Abstract

AbstractResearch SummaryUsing detailed plant‐ and individual‐level data from a major Japanese cotton spinning company in the early 20th century, we examine the within‐firm allocation of skilled human capital in conjunction with investment in physical capital, accompanying the firm's evolving strategic priorities. We show that the firm leveraged unit‐level two‐way complementarity between managerial talent and strategically important plants when the task was achieving large‐scale output and positioning for a competitive cost advantage. The task of conducting product differentiation, however, ushered in “three‐way complementarity,” where educated engineering human capital and capable managers needed to be bundled with specialized physical capital. A deeper dive into the “nano‐economics” of resource allocation reveals that educated engineers experiencing product differentiation in pioneering plants were reallocated to other plants also pursuing product differentiation.Managerial SummaryEffectively allocating critical resources, such as skilled human capital, across establishments in alignment with strategic priorities is a key managerial issue.

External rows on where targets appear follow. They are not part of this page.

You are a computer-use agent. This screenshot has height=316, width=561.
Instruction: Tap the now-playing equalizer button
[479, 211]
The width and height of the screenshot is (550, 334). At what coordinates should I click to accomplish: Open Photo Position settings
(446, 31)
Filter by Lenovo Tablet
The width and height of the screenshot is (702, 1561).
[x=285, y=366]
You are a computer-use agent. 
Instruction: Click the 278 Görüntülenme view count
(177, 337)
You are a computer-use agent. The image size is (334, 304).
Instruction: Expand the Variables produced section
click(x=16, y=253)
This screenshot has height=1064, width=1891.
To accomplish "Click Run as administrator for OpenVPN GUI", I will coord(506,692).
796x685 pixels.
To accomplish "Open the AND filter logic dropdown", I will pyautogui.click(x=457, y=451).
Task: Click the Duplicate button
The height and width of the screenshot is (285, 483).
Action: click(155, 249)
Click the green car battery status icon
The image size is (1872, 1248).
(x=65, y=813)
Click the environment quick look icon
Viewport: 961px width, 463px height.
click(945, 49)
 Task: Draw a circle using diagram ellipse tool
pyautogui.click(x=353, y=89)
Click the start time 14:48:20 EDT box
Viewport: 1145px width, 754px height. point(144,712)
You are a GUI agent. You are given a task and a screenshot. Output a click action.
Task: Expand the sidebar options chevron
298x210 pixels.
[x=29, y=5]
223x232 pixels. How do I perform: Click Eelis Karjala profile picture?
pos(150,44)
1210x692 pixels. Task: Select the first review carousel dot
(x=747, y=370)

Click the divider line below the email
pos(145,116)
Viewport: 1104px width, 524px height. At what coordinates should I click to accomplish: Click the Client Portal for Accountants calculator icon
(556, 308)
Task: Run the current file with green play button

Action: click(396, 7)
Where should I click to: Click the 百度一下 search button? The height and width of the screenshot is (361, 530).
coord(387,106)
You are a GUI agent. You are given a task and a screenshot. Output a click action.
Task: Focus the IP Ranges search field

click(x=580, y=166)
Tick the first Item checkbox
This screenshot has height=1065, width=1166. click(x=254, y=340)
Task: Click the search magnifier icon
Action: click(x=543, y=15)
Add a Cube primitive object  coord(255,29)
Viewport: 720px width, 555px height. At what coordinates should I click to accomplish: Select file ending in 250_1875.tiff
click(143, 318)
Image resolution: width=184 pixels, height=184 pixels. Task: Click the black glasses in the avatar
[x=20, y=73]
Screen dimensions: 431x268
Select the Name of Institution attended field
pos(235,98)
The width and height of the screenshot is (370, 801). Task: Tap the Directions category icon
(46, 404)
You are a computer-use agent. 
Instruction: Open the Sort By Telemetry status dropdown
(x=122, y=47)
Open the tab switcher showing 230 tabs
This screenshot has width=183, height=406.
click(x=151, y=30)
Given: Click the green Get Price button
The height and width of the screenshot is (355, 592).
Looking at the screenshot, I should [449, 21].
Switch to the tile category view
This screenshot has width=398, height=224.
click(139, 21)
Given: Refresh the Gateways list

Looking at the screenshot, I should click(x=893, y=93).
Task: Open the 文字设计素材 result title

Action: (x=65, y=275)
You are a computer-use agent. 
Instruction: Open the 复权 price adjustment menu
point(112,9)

Through an in‐depth case study of a major Japanese cotton spinning company in the early 20th century, we illustrate how the company shifted the resource allocation policy in response to different strategic management priorities. Initially, the company assigned managerial talent to larger plants requiring operational improvement, leveraging a competitive cost advantage for a standard product. Yet, as the company transitioned toward product differentiation via new production technologies, skilled engineers and plant managers were allocated together to a few selected plants initiating product differentiation. Engineers' experiences in product differentiation in those selected plants were diffused to other plants also pursuing product differentiation through their reallocations.